Brandon couldn’t help staring at it, open-mouthed. It really did look saucer-shaped, although it was hard to make out any details: it was like trying to identify a car coming towards you on a dark road with its headlights on.
‘We’re sitting ducks,’ Jason said. ‘I’m getting us out of here.’ He released the handbrake.
Brandon saw Jason’s plan, and it was a good one: Jason timed it so that as the searching beam swept across the road and out across the fields, he rolled their dark and silent car down the road and into the valley beyond. There was a frightening few seconds when they were descending in pitch blackness, with Jason trying to control the speed of the plummeting vehicle with his foot on the brake pedal.
Then they were clear. Jason fired the engine while they were still rolling, and they soon joined the flow of traffic on the busy A23 heading down to Brighton. The flying saucers had moved away, hunting around in England’s villages and lanes.
Brandon watched them go. What destruction would follow, he wondered, if they couldn’t find what they were looking for?
‘Anyone got any sweets for the journey?’ Kat asked hopefully.

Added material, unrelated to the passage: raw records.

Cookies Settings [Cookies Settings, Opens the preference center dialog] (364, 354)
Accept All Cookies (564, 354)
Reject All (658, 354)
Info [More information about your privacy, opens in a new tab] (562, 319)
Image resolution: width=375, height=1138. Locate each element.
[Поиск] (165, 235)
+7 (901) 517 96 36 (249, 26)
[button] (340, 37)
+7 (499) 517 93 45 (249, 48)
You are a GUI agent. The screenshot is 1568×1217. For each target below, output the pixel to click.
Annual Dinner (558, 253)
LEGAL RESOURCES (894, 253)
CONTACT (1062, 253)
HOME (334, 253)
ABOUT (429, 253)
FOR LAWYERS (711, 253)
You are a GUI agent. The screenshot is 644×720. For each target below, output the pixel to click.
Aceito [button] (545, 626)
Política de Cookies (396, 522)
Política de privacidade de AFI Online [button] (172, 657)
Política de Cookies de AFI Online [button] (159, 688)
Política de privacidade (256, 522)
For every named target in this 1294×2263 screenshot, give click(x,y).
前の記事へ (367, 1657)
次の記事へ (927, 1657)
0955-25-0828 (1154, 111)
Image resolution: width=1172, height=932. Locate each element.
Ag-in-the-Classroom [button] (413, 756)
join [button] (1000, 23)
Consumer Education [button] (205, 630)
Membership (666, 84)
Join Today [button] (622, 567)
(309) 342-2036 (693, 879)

They arrived at the outskirts of Brighton at almost five in the morning. The sun was beginning to rise. This was quite a rare sight for Brandon; usually at this time on a Sunday he would be looking forward to another six hours’ sleep.
Instead he was stuck in traffic. The road into town was bumper to bumper; cars were queuing to get in, and there was also a long jam on the other side of the road heading out. It was like both morning and evening rush hours at the same time, when everyone really should still be in bed.
A giant billboard loomed over them as they sat in the queue. A nineteen-thirties-style girl in a bikini and a floppy hat posed by a pool above the words BRIGHTON, AMUSEMENTS, SURF BATHING. Parked behind the billboard was a tank. Two soldiers in khaki were watching the road.
‘I don’t
think
that they’re after us,’ Brandon observed. ‘It was just those special ops troops in black that know who I am.’
‘These guys are just looking for under-age drivers without a license!’ Kat laughed.
Jason sat up straighter in the driver’s seat and tried to look manly.
Kat was playing with her phone. ‘No signal or internet around here either,’ she said. ‘How can the whole internet be down everywhere?’